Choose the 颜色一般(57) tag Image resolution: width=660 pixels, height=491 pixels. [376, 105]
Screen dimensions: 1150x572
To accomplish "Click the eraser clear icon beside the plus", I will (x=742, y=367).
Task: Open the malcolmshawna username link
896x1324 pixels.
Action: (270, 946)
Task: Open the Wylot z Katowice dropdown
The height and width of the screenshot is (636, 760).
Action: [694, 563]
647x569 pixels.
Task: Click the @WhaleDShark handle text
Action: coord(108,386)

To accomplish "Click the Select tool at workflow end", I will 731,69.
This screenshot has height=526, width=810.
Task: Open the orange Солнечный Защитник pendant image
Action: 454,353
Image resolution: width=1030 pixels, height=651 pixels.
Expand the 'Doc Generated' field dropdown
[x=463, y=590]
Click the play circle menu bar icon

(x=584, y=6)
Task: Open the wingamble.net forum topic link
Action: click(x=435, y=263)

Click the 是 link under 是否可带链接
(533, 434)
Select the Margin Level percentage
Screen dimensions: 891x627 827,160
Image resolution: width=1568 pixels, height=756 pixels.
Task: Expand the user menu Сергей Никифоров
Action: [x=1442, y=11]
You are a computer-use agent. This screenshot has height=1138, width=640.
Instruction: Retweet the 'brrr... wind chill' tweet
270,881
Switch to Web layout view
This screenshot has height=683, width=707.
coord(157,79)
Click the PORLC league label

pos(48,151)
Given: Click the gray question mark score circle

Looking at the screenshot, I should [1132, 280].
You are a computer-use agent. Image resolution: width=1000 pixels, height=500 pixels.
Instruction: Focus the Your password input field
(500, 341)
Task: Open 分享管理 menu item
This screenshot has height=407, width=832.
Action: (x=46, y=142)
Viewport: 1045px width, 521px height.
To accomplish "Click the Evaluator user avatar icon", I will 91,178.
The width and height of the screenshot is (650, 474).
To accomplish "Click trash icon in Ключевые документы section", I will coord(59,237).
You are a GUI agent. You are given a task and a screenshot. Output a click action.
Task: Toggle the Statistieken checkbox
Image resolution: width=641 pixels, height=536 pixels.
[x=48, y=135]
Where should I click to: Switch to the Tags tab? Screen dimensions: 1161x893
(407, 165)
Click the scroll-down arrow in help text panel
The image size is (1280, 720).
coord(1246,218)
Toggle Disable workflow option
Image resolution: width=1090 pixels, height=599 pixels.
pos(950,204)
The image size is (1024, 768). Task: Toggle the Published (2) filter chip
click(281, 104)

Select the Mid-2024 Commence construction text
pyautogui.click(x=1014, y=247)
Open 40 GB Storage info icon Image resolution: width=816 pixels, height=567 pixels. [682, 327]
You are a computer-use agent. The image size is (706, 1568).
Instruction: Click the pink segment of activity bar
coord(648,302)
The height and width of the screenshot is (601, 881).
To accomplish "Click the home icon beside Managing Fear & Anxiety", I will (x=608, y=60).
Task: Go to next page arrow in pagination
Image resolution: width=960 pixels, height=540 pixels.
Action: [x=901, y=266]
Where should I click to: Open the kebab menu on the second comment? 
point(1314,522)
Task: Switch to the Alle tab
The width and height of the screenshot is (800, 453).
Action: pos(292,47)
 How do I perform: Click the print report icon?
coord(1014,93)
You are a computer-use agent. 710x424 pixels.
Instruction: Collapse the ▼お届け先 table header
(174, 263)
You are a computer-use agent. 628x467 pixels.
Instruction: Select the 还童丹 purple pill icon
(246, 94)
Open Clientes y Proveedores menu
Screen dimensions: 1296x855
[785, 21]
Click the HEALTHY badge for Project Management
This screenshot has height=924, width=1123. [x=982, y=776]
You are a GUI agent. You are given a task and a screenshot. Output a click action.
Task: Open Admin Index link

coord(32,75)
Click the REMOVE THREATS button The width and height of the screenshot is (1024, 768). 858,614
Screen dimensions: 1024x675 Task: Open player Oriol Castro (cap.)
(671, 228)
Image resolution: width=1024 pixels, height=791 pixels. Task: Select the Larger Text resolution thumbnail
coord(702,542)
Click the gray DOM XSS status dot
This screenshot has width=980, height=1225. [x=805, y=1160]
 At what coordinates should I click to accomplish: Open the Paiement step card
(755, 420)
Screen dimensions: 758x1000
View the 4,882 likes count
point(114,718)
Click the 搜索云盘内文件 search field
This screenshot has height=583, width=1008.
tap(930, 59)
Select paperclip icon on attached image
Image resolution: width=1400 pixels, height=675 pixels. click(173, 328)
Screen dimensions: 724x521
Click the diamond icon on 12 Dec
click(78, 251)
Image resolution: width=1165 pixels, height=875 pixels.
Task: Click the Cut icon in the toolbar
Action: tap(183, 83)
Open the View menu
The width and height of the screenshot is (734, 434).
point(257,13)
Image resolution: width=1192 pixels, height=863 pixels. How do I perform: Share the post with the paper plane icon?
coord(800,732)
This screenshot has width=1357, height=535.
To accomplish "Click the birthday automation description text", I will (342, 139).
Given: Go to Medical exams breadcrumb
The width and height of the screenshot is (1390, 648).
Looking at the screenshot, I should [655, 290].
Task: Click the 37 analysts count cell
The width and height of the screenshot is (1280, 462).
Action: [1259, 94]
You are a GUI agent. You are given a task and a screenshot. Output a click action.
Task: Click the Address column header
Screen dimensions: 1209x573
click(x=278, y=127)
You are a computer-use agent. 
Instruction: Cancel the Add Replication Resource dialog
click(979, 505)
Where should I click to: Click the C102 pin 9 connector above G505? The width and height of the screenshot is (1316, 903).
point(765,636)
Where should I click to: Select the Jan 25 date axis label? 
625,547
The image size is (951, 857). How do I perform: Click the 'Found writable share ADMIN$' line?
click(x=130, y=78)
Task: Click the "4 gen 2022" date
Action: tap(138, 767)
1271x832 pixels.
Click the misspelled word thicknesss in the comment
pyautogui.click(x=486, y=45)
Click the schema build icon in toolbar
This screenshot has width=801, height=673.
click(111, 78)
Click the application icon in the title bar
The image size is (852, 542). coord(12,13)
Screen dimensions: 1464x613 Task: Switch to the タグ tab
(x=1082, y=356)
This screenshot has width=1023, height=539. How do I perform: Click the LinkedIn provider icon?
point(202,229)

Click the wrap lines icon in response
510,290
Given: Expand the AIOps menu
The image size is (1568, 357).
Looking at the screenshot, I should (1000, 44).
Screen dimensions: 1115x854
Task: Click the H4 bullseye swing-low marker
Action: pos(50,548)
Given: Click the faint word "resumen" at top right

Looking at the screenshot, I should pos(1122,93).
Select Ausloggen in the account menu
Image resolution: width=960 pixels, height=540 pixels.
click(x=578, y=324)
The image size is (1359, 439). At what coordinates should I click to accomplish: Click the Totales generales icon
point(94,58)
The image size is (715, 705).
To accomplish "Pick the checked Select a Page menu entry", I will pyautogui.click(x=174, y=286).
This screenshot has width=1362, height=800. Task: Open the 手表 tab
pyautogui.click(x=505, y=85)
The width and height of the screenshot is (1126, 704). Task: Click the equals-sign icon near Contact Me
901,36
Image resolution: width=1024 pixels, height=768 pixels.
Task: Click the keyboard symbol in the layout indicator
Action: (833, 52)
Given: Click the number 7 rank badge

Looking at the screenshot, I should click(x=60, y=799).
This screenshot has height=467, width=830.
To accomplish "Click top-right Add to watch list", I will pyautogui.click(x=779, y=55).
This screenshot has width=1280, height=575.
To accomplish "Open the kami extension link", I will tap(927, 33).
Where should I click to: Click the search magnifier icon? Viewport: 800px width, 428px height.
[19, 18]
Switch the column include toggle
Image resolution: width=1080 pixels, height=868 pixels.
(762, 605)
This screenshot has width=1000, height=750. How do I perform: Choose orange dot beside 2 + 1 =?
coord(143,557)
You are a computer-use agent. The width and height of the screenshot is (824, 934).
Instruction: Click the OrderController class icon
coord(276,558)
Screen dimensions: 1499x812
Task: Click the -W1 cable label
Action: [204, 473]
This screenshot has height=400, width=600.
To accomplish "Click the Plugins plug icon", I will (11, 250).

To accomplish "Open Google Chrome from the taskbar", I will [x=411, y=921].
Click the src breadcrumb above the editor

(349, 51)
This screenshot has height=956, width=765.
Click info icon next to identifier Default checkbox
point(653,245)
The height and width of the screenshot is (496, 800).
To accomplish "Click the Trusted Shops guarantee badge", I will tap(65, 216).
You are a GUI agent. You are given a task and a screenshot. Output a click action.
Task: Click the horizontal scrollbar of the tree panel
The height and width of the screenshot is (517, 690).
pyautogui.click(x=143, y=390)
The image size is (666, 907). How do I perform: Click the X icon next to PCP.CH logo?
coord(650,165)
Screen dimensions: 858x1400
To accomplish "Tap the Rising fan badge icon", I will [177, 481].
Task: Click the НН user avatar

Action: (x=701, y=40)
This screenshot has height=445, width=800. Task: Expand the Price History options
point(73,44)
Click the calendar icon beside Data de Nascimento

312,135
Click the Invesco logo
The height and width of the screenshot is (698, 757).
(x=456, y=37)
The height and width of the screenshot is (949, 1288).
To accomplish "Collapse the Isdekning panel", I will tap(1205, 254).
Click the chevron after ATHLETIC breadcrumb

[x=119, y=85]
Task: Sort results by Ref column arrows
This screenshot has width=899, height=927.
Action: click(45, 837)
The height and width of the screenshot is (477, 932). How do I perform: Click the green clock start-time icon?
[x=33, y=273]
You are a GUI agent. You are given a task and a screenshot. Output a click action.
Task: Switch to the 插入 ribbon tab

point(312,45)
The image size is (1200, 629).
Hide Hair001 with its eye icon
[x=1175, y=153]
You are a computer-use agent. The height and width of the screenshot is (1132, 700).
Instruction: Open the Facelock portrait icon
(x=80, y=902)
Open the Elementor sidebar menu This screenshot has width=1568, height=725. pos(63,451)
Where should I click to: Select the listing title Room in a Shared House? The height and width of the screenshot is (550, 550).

******************************

§ **TASK DETAILS**
Please report every line in the entries above that holds the string "panel".

§ **TASK RESPONSE**
Click the scroll-down arrow in help text panel
Task: Click the horizontal scrollbar of the tree panel
To accomplish "Collapse the Isdekning panel", I will tap(1205, 254).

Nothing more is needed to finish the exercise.